■ **STATED GOAL**: Rewrite the records below, substituting "Image" for "Screenshot" and keeping everything else unchanged. Leave the pictures out.
## Start RECORDS FOR THIS EXERCISE
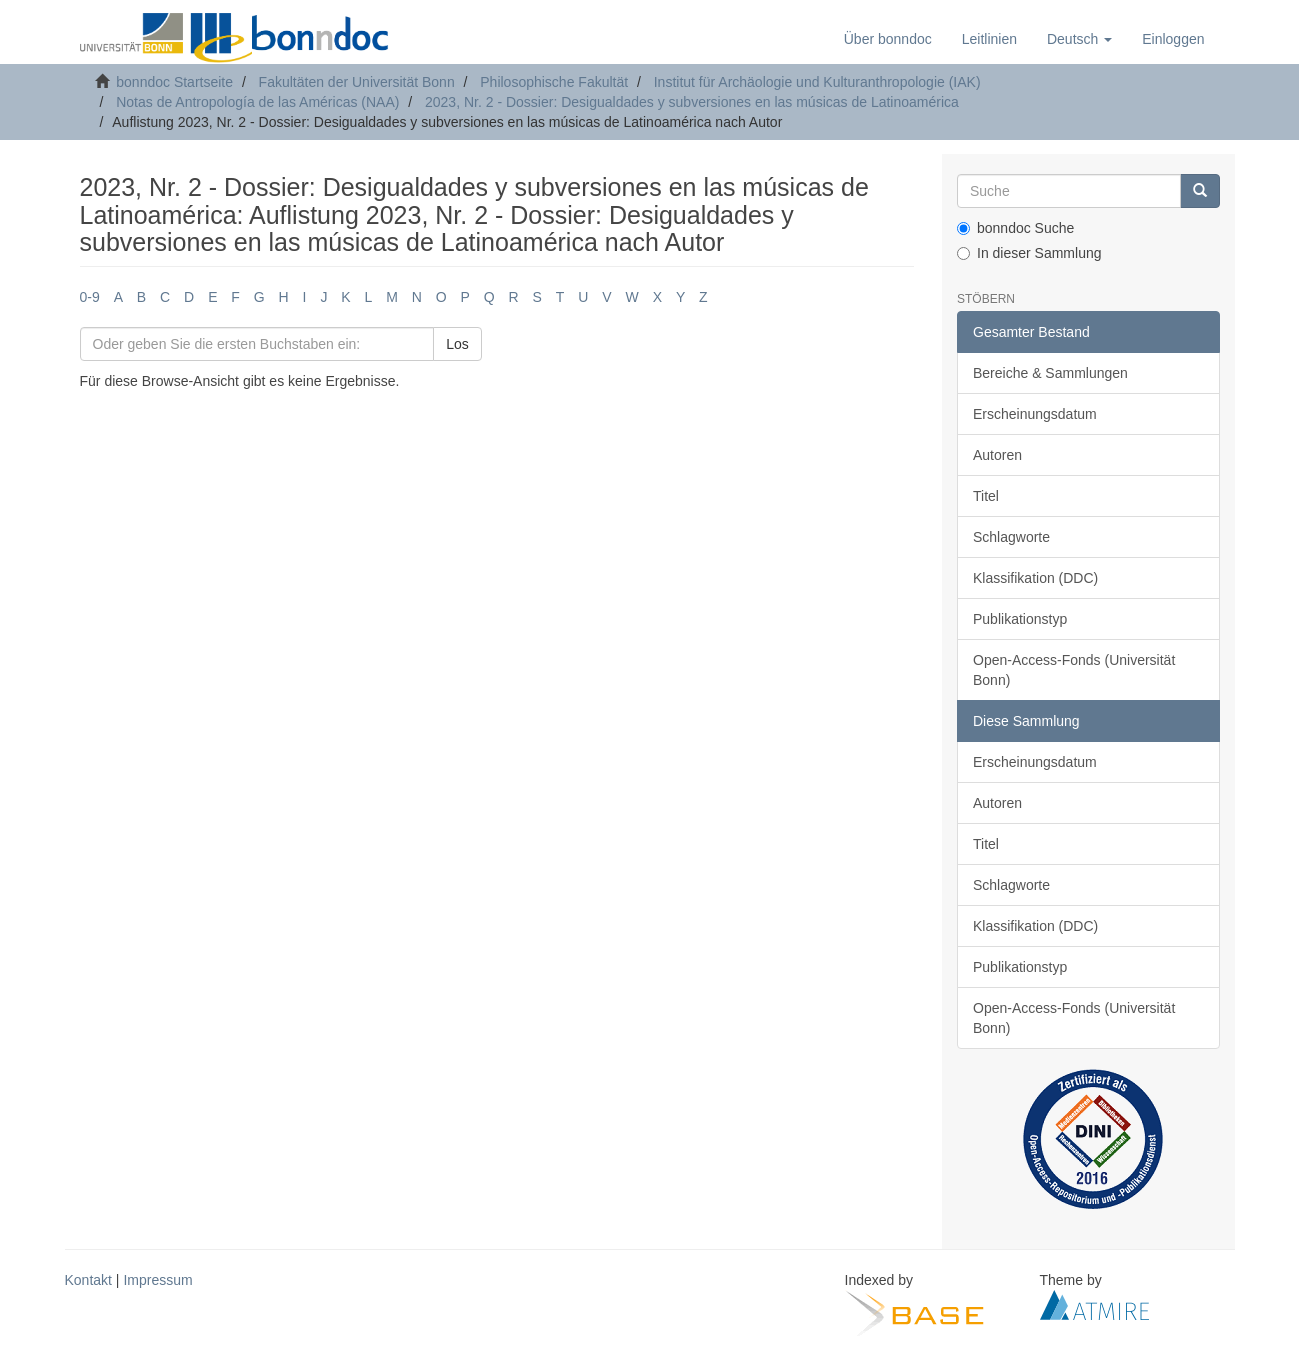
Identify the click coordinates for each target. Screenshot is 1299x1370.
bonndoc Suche (1015, 228)
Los (457, 344)
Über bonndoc (888, 39)
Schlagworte (1011, 537)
## End RECORDS FOR THIS EXERCISE
■ **EXPECTED OUTPUT**:
Identify the click coordinates for each target. Image is 1299x1370.
bonndoc Suche (1015, 228)
Los (457, 344)
Über bonndoc (888, 39)
Schlagworte (1011, 537)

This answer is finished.